Esta era la decimotercera vez que el sujeto se levantaba a las dos de la mañana como si lo hubieran despertado a punta de trompetazos y cachetadas metafísicas. Abría los ojos como si fueran ventanas mal engrasadas, con las pupilas clavadas en el techo como si esperara que le cayera una señal divina o, mínimo, una paloma mensajera. Las pestañas, por su parte, se disparaban al infinito como si fueran cohetes de Año Nuevo sin dirección ni propósito.

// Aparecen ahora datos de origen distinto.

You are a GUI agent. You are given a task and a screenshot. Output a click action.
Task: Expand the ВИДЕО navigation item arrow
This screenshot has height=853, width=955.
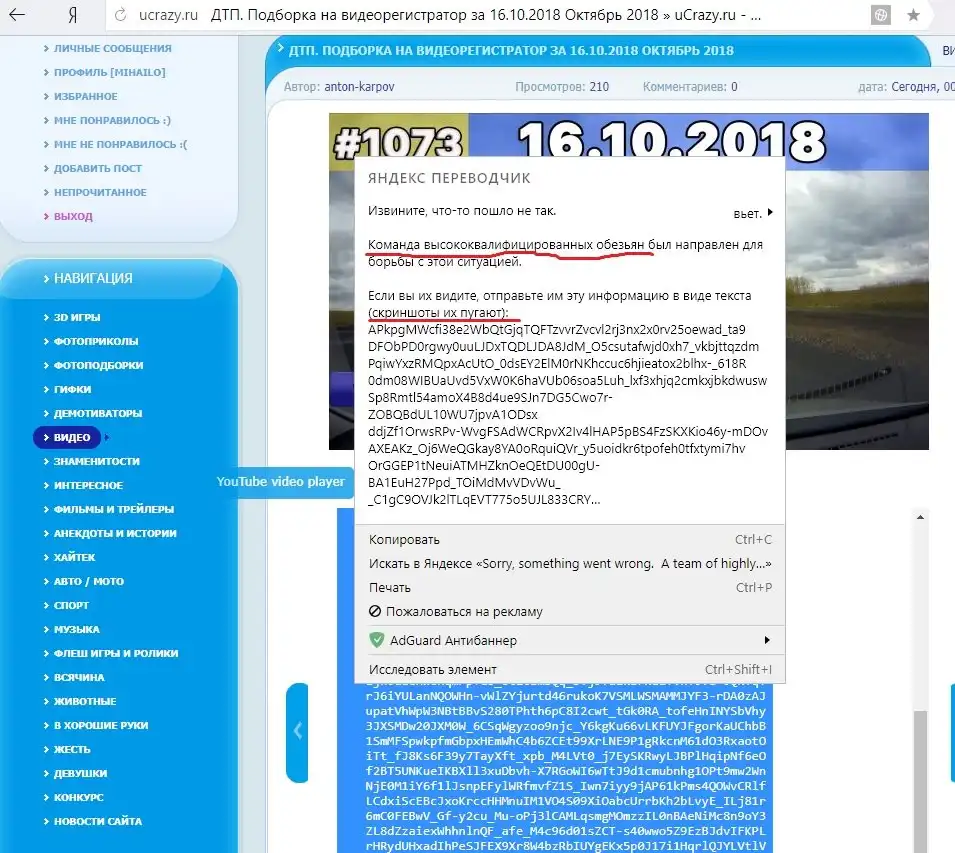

El corazón, más acelerado que mototaxi en bajada, latía como si estuviera en plena competencia de campeonato inter barrios, mientras la mente, blanca como pan sin sal, se llenaba de una pesadez tan misteriosa que parecía haber sido traída por encomienda desde Saturno.
Cada
amanecida amarga le iba soplando el cerebro como si fuera un globo de feria mal
inflado, y ese estado de inquietud lo convertía en un personaje digno de
telenovela venezolana: incomprensible, monótono y con cara de “¿qué hago
aquí?”. Poco a poco, el pobre cristiano se iba alejando de su fugaz realidad,
sumergiéndose en un mundo de sombras, ruidos lejanos y alucinaciones que
parecían haber sido diseñadas por un director de cine experimental con resaca.
Como pudo —y
eso es decir mucho— se levantó del lecho, todavía con el cerebro en modo avión.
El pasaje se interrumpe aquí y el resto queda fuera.